Temporal component with motion vectors is basically more contemporary method for upscaling (or reconstruction) that both DLSS and now XeSS are using. FSR will no doubt evolve to include the temporal component but today it does not have any of that. From what it looks like, this is what Intel intends to exploit. If they open up XeSS, that is quite likely going to succeed in becoming the "standard" way of upscaling quite fast. From what Intel disclosed, Xe-HPG seems to go pretty heavy on matrix math, even heavier than Nvidia. IIRC AMD is going to have something similar in RDNA3.
No doubt everything is doable with shaders but more purpose-built units are likely faster for these ML-based techniques.
They even made their own FXAA competitor you can force in the driver (it does almost nothing to edges, and it costs nearly as much performance.)
Because (unlike SMAA and FXAA) we will never be able to insert FSR, game devs are going to have to choose on or two techs to bother with!
And while TAA is, by definition, temporal, FSR isn't. So it isn't really a fair comparison in the first place, people and media comparing them and concluding 'yeah, they're comparable' are simply lying to themselves. Like that HU video where they compare a bunch of static screenshots while saying nothing about FSR's performance in motion where it's all but a blurry mess, better than nothing i guess, but not at all comparable to even first gen DLSS. I don't know what you were reading, but FSR is very much not temporal. It's a relatively simple downscaling-upscaling based on Lanczos, a popular opensource upscaling algorithm. There are no way to make it temporal while retaining it's ease of implementation by game developers, it's simply a post-process shader and was developed as such. Whether AMD would eventually come up with an actual alternative to DLSS is another question. I sure hope so, but first, they would need to add DL acceleration blocks to their hardware.

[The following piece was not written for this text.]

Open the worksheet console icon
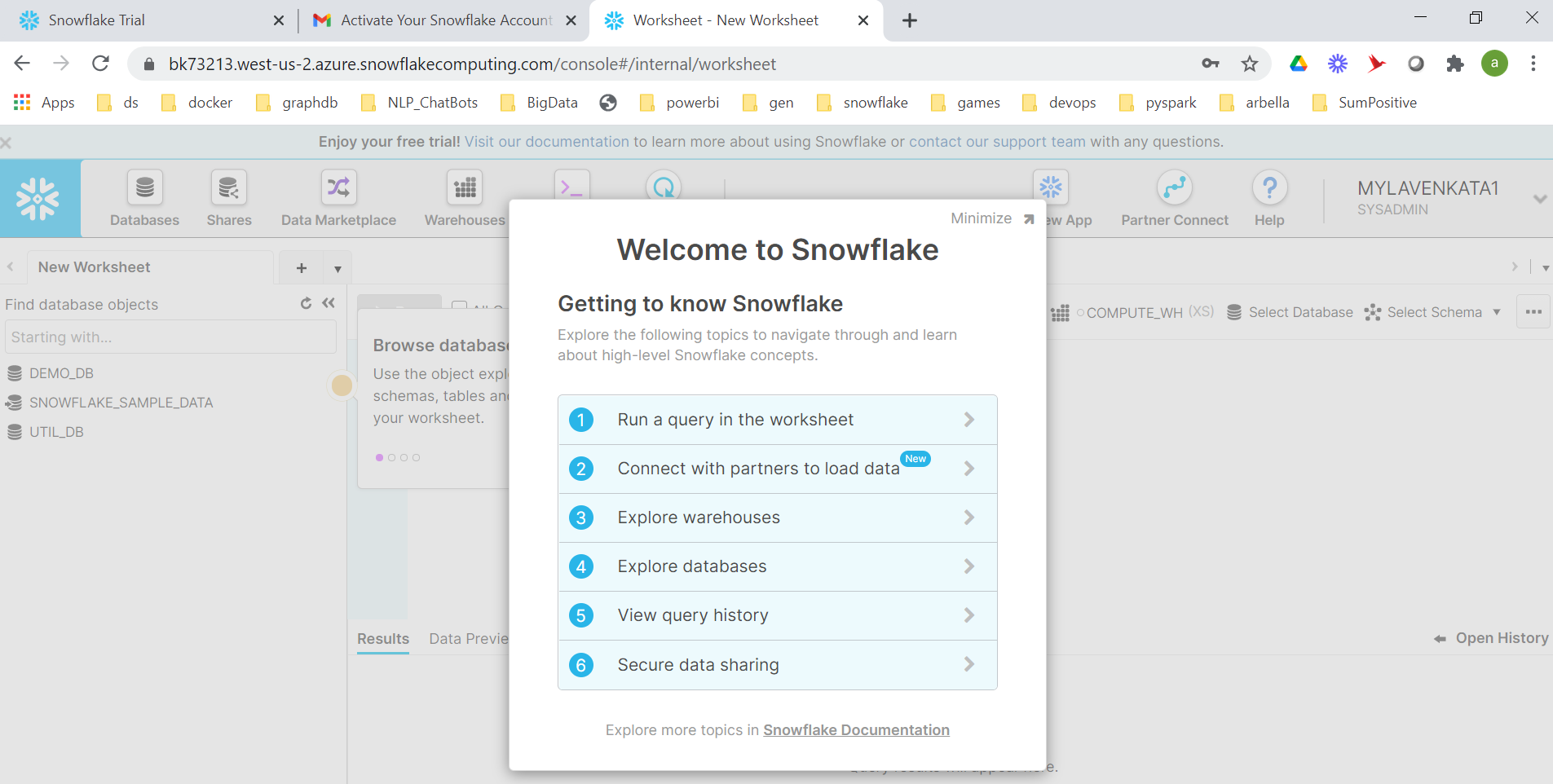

Its a reason not to fund proprietary bullshit, but it requires competitors in the market, and so far, all we had was two giants trying to invent the best sauce for the same plate of food. But its the same plate of food.
Now that there are three, it gets a whole lot harder to defend that idea. Three inventors of a wheel where two are destined to fail is quite a bit more risk than the odd 50% adjusted for market(ing) share. Devs won't go about supporting three technologies either. They want them fed to them or they're not happening. Another marketing idea that won't be working anymore, is the good old difference of 'AMD open, Nvidia closed'. Its no longer a real thing to stand out with from the 'crowd' when a third player deploys yet another policy. Three is a great number for us.
- If the deciding factor will be a financial incentive for the developers, nVidia will win,
- If ease of implementation, FSR will win.
- If performance, Intel has the upper hand, if their first party benchmarking is to be believed. But they will have to really make it into a polished product since they have zero market share and brand recognition as far as dedicated GPUs go.
Personally I think if AMD can create FSR 2.0 with improved quality and performance AND make it hardware agnostic, it will be a clear winner for developers and consumers. As much as I admire the complexity and elegance of AI, the mass market works on the KISS principle.